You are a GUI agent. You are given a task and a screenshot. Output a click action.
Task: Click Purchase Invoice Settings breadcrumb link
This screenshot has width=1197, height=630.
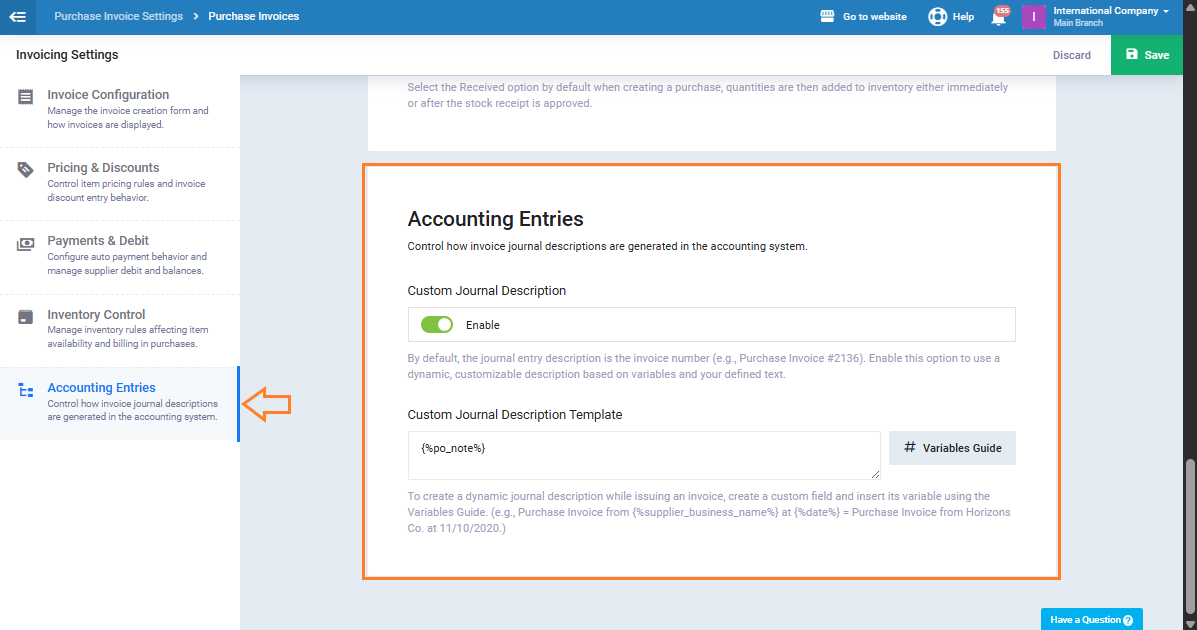[118, 17]
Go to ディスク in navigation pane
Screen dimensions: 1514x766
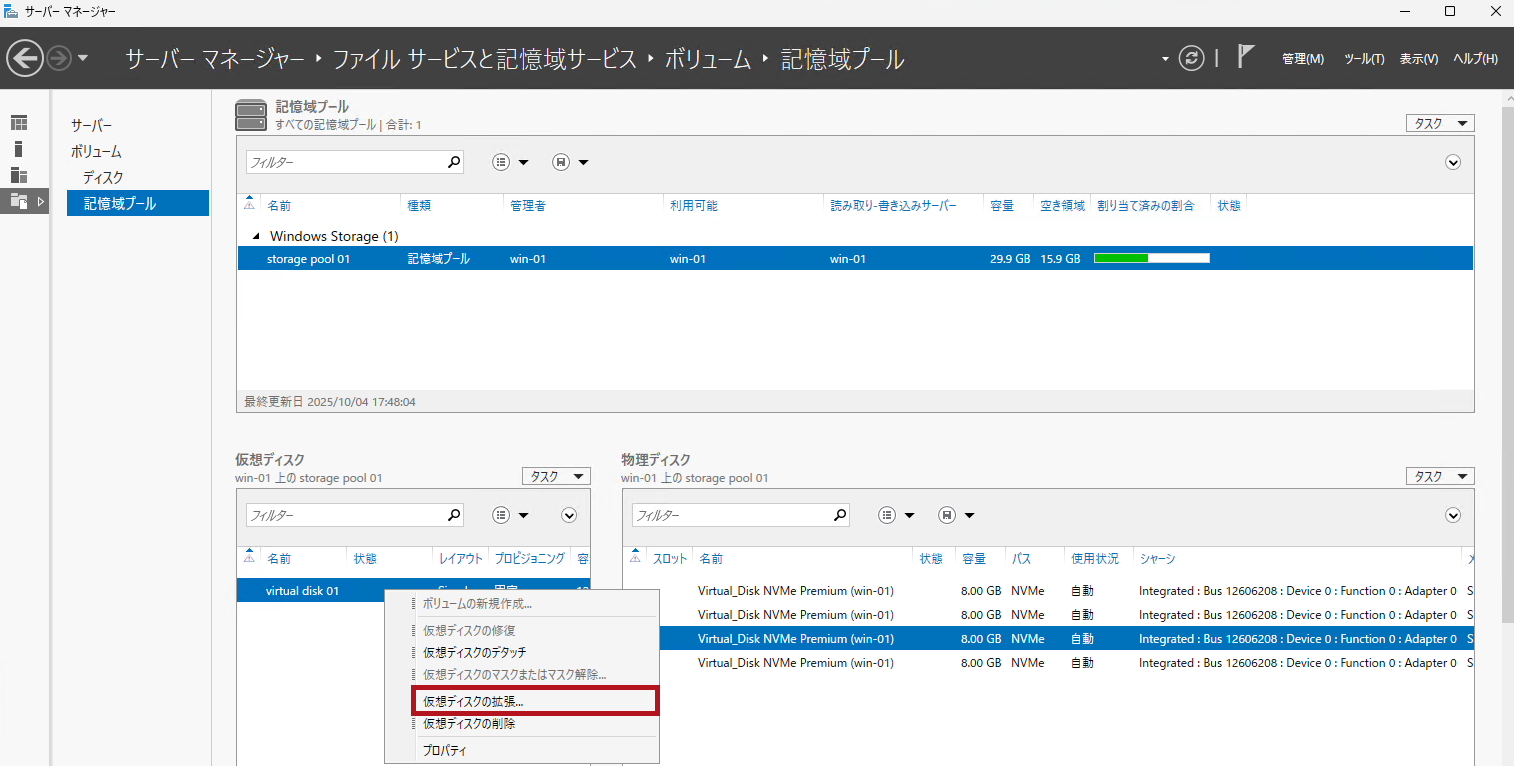(103, 177)
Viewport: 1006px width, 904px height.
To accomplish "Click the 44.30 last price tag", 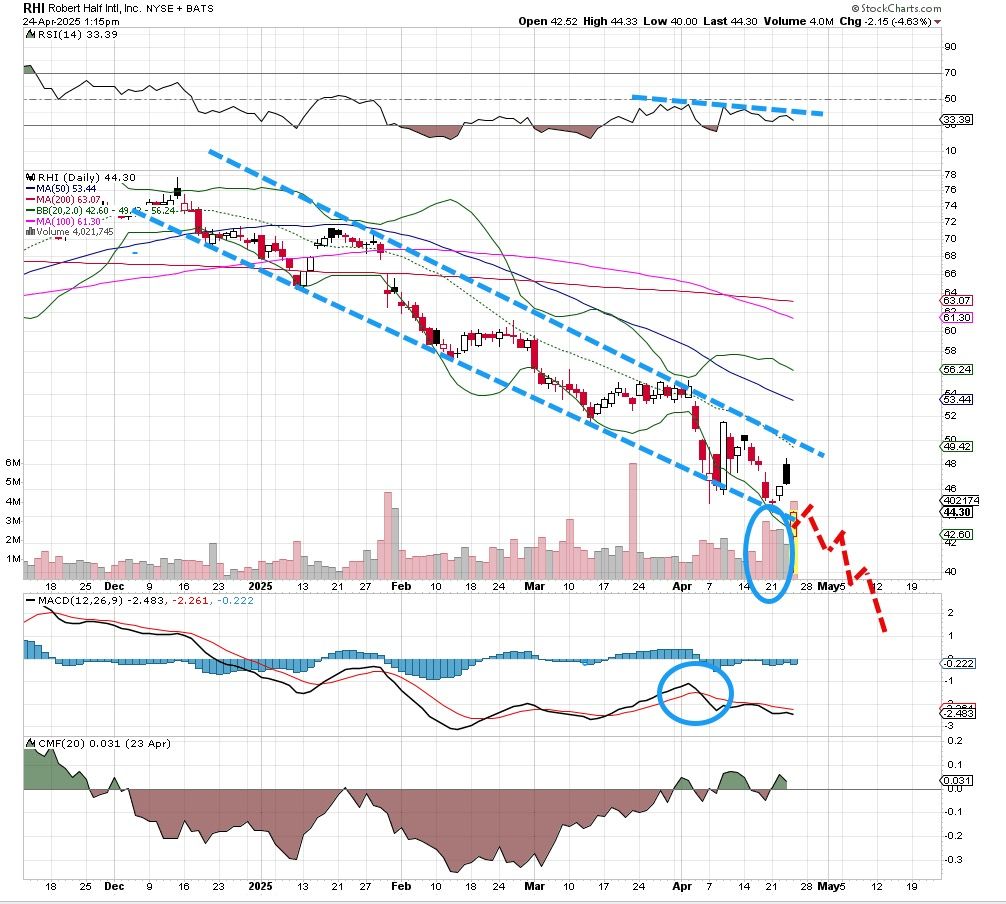I will coord(957,512).
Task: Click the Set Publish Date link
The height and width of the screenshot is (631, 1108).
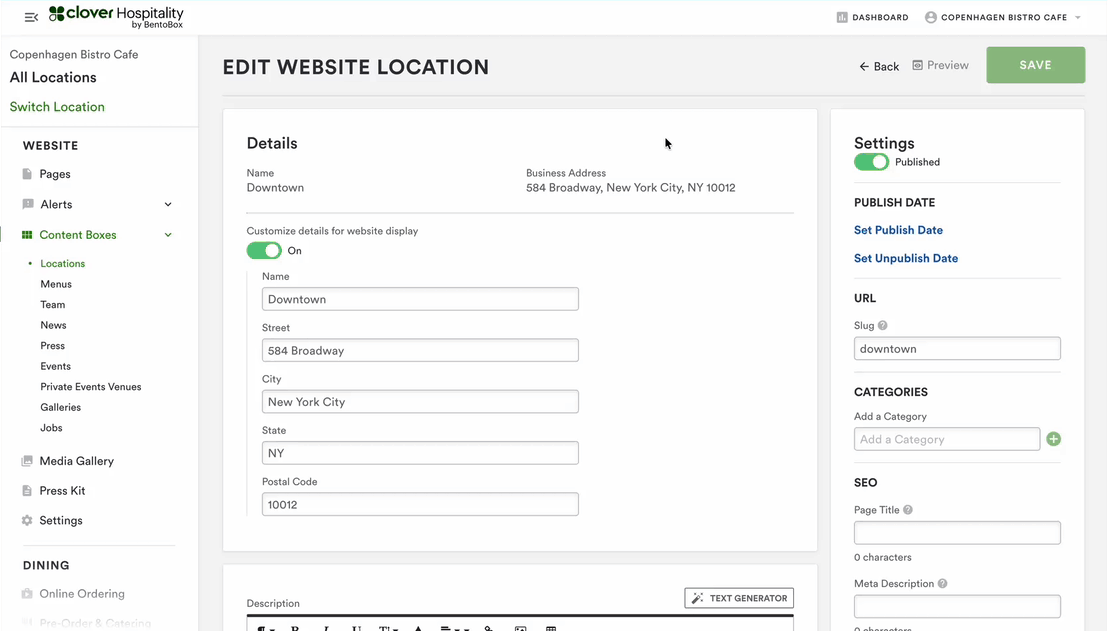Action: tap(898, 230)
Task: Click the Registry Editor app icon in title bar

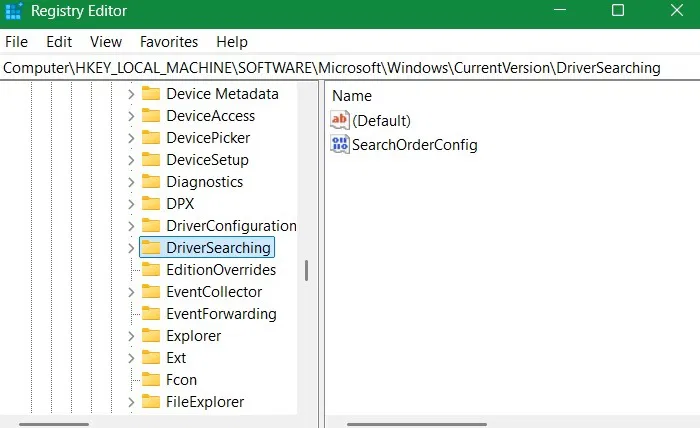Action: (x=13, y=12)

================================

**Task goal**
Every line with the word "link" in it should be copied from the listing above.

**Output below**
Task: Click Purchase Invoice Settings breadcrumb link
Task: Click the Set Publish Date link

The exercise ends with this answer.